The company’s ambitions go well beyond syringes. In March 2020, when Covid arrived in Kenya, “we didn’t have surgical masks, we didn’t have vaccines, we didn’t have syringes,” recalls Mr. Vora. The company quickly increased its production of face masks from 30,000 to 300,000 per day, becoming the largest mask manufacturer in sub-Saharan Africa.

In six months, it increased its production of syringes from 3 million per month to 30 million.

With $2.2 million from the U.S. Agency for International Development, Revital now aims to become Africa’s largest manufacturer of rapid diagnostic test kits, producing about $20 million per month, and the company is hiring 200 employees to meet this demand. About half of the test kits would be for HIV and the other half for malaria, hepatitis, dengue and other diseases. The factory opened in May.

Revital is also the cornerstone of a larger effort launched by Kenya’s President William Ruto to produce health care kits in case of outbreaks. In the event of a malaria outbreak, for example, other companies could make rapid diagnostic tests, bed nets, and anti-malaria drugs and vaccines; Revital would assemble the kits and ship them to outbreak areas.

The company was founded in 2008 with just 60 employees and remains a family business. Mr Vora is a third generation Kenyan of Indian origin. His uncle is the president of the company. His cousins ​​manage the finances and operations. And Krupali Shah, who heads research and development, is a close family friend. Women make up about 80 percent of the workforce, surpassing the 50 percent goal set by the Gates Foundation.

Just minutes from the spectacular beaches of Kilifi, the factory operates all day, every day, with workers working 12-hour shifts. Much of the work is automated, but many workers spend hours in hot, poorly ventilated rooms because air-conditioning units or fans could compromise sterility, Shah said. Some machines release piercing screams every few seconds. Workers were offered headphones and refused, according to a floor supervisor.

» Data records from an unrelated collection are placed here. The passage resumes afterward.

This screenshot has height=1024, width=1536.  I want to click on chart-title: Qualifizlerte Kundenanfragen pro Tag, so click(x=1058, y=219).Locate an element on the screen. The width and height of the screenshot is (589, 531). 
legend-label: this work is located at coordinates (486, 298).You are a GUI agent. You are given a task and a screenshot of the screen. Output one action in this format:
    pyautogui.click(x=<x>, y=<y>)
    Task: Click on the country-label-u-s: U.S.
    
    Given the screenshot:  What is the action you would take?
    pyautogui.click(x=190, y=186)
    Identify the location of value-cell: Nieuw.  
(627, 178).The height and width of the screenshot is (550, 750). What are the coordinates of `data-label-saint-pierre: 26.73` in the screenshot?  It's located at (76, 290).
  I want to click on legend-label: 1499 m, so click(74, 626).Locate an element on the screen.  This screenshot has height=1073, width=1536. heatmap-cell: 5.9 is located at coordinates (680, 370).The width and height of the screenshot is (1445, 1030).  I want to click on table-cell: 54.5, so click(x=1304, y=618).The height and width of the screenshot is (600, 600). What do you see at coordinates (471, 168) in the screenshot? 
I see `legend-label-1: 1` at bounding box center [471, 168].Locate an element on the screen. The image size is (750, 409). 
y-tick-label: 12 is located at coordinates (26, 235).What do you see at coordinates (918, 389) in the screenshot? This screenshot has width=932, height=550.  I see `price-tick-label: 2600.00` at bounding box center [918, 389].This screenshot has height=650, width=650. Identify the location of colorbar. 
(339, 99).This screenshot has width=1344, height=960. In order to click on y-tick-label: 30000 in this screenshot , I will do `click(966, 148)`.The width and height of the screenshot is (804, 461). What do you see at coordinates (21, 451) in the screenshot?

Mr. Vora’s great-grandmother was hard of hearing and mute, and he said the company planned to hire more than 200 women to assemble the syringes. The company has hired around forty so far. On a hot December day, there were fewer than 20 of them.

Truphosa Atieno, 60, is hard of hearing and several decades older than most other hard of hearing employees. A widow and single mother, Ms Atieno was a primary school teacher, but when the pandemic closed the school, she “lived hand to mouth” selling honey, vegetables and sugar cane on the side of the road , she said.

In November 2022, she was hit by a minibus and remained unconscious for three days. She suffered a fractured skull and elbow, and bruises to her ribs and fingers. Still, with four daughters ranging in age from 16 to 29, she was eager to work again, she said.

When she got a job with Revital, Ms Atieno lived in Jomvu, about 80 kilometers from Kilifi, and had to leave home at 4am to go to work at 7am. She now shares a room in Kilifi with 13 other women during this time. during the week and returns to Jomvu at the weekend. What she earns “isn’t enough,” she says, so she supplements her income by tutoring her children on her days off.

Other hearing-impaired women have left the factory because their daily wage is about 600 Kenyan shillings per shift (less than $5) and their journey from Mombasa costs about half that amount.

Others couldn’t meet daily productivity quotas or didn’t like the ban on eating meat and eggs on site. (The Voras are strict vegetarians.)

“One of the challenges is adapting to the culture here,” said Amina Mahmud, a project manager at a Mombasa-based nonprofit that placed the women, adding that “company expectations are high”.